Hal senada disampaikan oleh Ahmad Bahsoan dari Jaringan Advokasi Pengelolaan Sumber Daya Alam (Japesda), Gorontalo, bahwa banyak manfaat yang didapatkan selama mengikuti OOC karena peserta dapat berkomunikasi dengan banyak orang dengan berbagi pengalaman dan ketemu dengan penggiat lingkungan.

“Sangat banyak pembelajaran yang diperoleh, terutama bagai mengembangkan ekowisata dengan potensi sebuah desa yang memiliki nilai ‘jual’ sebagai sebuah desa wisata dikemas dalam sebuah nuansa budaya dan kearifan lokal’, ungkap Ahmad.

Sementara Magdalena Rianghepat dari Yayasan Pengkajian dan Pengembangan Sosial (YPPS), NTT, juga memberikan kesan yang mendalam mengikuti konferensi internasional ini karena dapat bertemu dengan banyak orang yang punya perhatian terhadap konservasi laut adalah hal yang menarik, melihat berbagai upaya yang telah dilakukan.

“Saya bisa belajar bahwa ternyata menjaga laut bisa juga dilakukan dengan aktifitas yang biasa misalnya beberapa organisasi menjadikan sampah yang selama ini mengotori laut sebagai hal yang bermanfaat dan masih banyak hal lainnya”, ungkap Magdalena.

Berbicara tentang laut bisa masuk melalui berbagai sudut pandang, tidak hanya monoton melalui sudut pandang konservasi, tetapi bisa melalui ekonomi atau pemberdayaan yang mungkin bisa dikemas lebih menarik minat komunitas tetapi tidak meninggalkan nilai estetika pengamanan laut itu sendiri.

Magdalena menambahkan tentang berbagai isu dan tema tentang konservasi dibicarakan dalam OOC 2018 hanya saja keterbatasan pada bahasa sehingga sulit menentukan prioritas fokusnya. Namun demikian ke depan diharapkan dapat terlibat dalam kegiatan-kegiatan serupa dan dapat mendampingi dalam mempermudah komunikasi dengan pihak lain karena kendala Bahasa tersebut.

baca juga :  Akankah Komitmen OOC 2018 Bisa Selamatkan Lautan Dunia?

 

Peserta melintas di dekat karya seni instalasi berbentuk gapura dari bahan sampah laut yang dipamerkan pada kegiatan Our Ocean Conference (OOC) 2018 di Nusa Dua, Bali, Selasa (30/10/2018). ANTARA FOTO/Media OOC 2018/Prasetia Fauzani/Mongabay Indonesia

 

Gerakan Bersama

Berbagai harapan muncul dari peserta kegiatan OOC 2018 tersebut agar laut kita semakin terkelola secara berkelanjutan. Pemanfaatan yang lestari bisa dilakukan kalau masyarakat kita terutama masyarakat/komunitas pesisir memiliki kesadaran dan kapasitas dalam mengelola sumberdaya laut secara berkelanjutan.

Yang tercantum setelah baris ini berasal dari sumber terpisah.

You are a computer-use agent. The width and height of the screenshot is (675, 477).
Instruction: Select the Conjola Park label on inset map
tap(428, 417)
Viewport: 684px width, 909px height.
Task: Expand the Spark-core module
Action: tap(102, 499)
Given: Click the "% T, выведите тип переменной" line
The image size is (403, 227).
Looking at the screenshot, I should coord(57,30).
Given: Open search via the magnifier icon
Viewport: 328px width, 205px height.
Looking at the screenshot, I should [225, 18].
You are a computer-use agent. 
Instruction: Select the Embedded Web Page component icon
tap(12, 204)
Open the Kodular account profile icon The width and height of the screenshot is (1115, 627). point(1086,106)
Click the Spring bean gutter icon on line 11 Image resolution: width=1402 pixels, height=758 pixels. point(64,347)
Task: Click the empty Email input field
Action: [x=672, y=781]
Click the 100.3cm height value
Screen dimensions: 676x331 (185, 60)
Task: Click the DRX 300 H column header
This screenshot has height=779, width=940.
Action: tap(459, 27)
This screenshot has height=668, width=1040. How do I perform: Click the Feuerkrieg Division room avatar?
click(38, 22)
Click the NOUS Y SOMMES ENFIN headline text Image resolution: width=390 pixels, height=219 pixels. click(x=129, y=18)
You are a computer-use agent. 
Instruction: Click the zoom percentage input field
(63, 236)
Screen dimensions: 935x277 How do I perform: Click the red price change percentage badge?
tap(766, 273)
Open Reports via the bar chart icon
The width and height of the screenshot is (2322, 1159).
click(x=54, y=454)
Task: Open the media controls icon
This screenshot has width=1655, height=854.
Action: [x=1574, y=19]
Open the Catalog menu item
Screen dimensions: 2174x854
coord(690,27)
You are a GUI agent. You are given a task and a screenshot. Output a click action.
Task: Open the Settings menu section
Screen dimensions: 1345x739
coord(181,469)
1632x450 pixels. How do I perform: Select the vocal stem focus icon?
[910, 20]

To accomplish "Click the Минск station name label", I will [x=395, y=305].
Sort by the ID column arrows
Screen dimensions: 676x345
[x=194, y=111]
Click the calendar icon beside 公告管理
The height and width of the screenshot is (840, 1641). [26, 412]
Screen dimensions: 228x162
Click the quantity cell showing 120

Penegakan hukum sangat penting dilakukan, tidak hanya kepada kelompok nelayan kecil namun juga kepada para pengambil kebijakan dan investor perikanan besar yg melanggar peraturan negara.

Makin banyak kegiatan seperti OOC, makin banyak para pihak yg terlibat, makin banyak aktivitas yang dilakukan di berbagai tempat yang didukung dengan advokasi dan publikasi.

Gerakan kecil yang kita lakukan secara bersama-sama dan terintergrasi maka akan menghasilkan gerakan lebih besar untuk menyelamatkan laut kita. Karena sesuai tema OOC 2018 yaitu “Our Ocean Our Future, Our Ocean Our Legacy”.